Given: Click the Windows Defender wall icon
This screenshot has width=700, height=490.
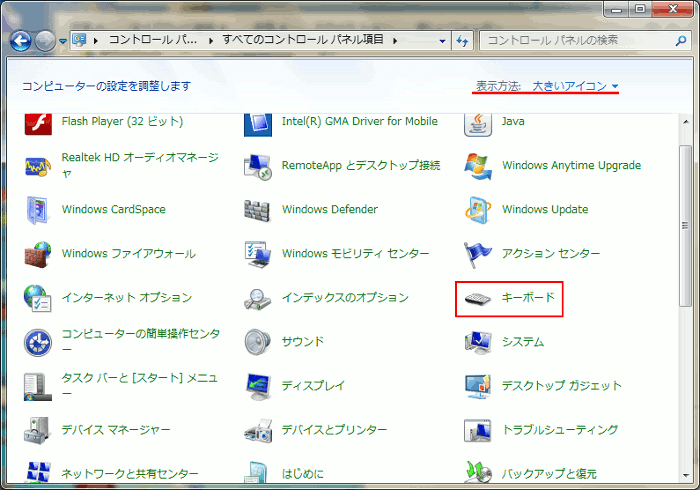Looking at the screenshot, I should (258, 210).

...

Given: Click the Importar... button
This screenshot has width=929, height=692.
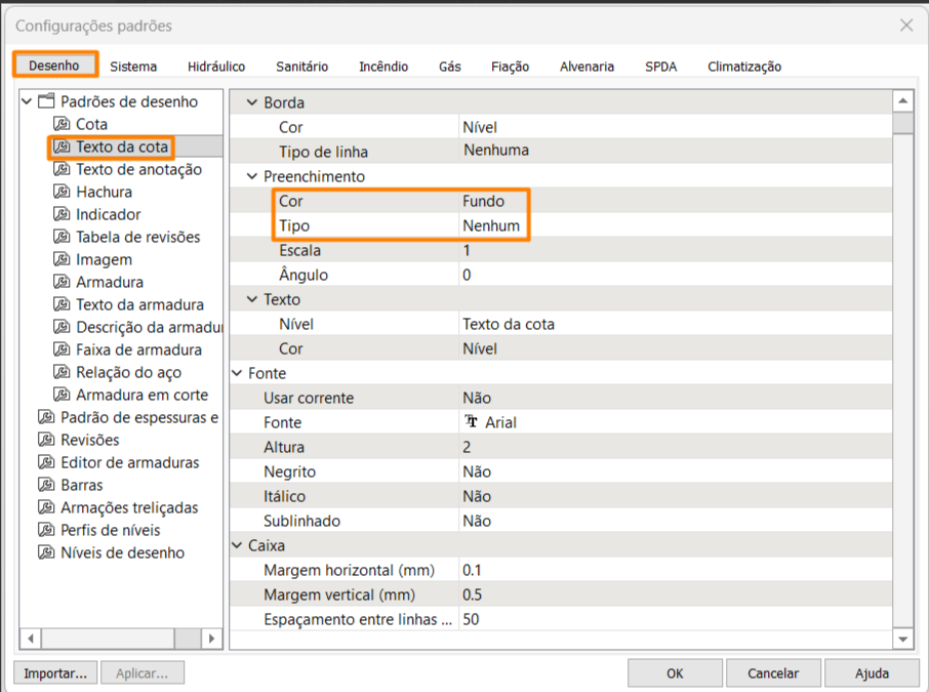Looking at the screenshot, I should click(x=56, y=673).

> _Exercise details_:
The answer must consist of every line above that holds the string "Given", copied exactly.

> _Task response_:
Given: Click the Windows Defender wall icon
Given: Click the Importar... button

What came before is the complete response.